## [Stated goal]
Copy the part that opens with the line containing "Given: Select Yedder's 7.67 rating badge" and closes with the line containing "Looking at the", both included, with each line kept word for word.

[Start of Entries provided]

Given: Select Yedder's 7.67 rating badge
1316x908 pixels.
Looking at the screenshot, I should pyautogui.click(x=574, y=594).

[End of Entries provided]
[Start of Entries provided]

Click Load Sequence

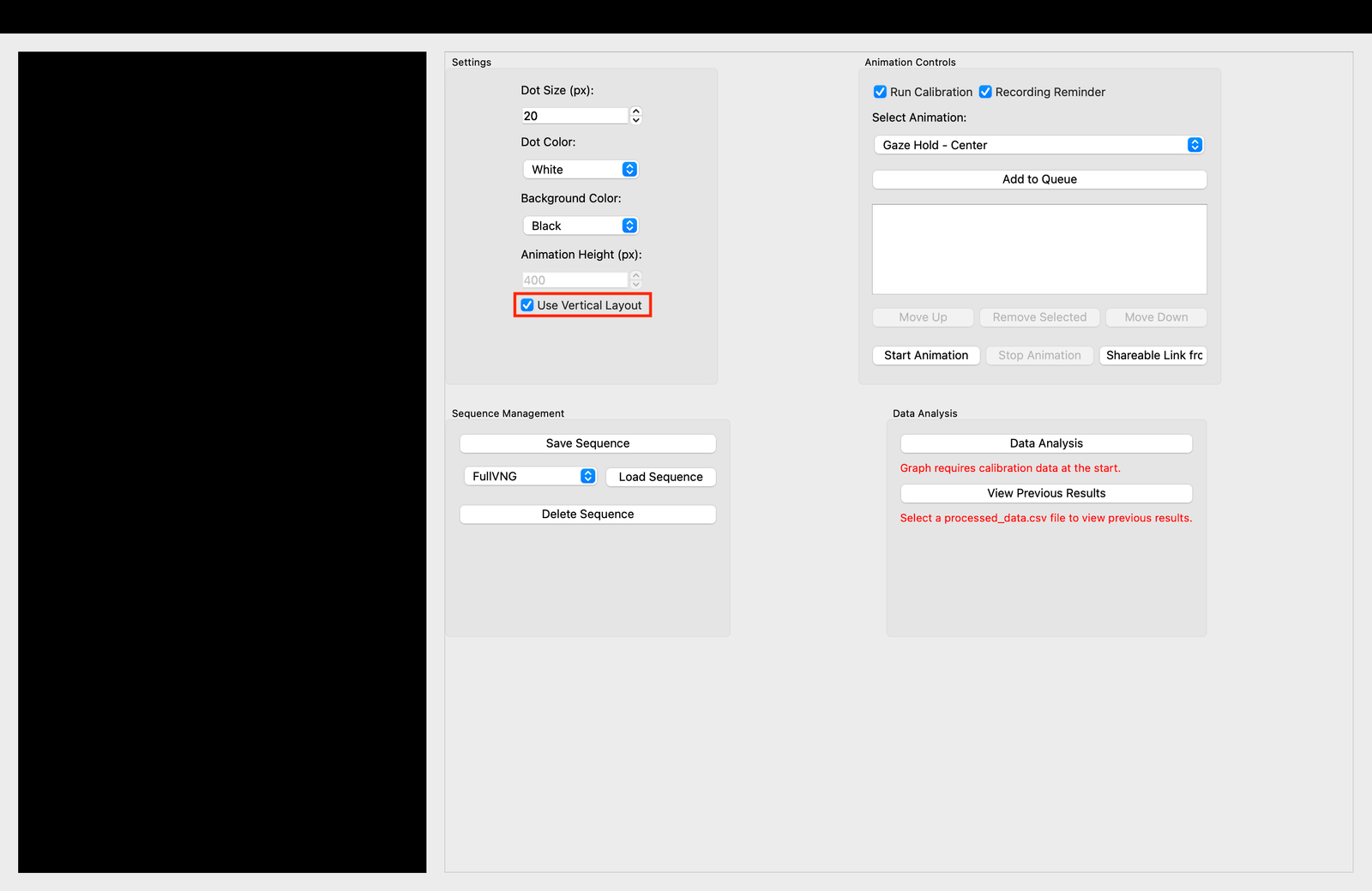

[End of Entries provided]
[Start of Entries provided]

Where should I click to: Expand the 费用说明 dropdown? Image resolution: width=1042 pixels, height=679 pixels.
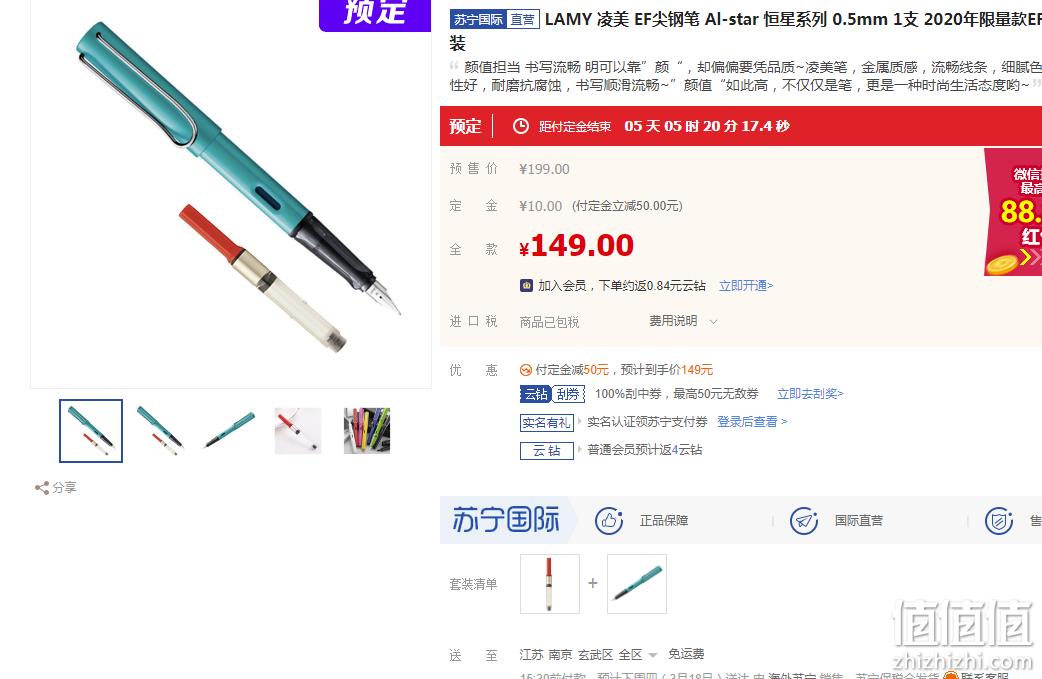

[End of Entries provided]

## [Answer for this exercise]
Given: Select Yedder's 7.67 rating badge
1316x908 pixels.
Looking at the screenshot, I should pyautogui.click(x=574, y=594).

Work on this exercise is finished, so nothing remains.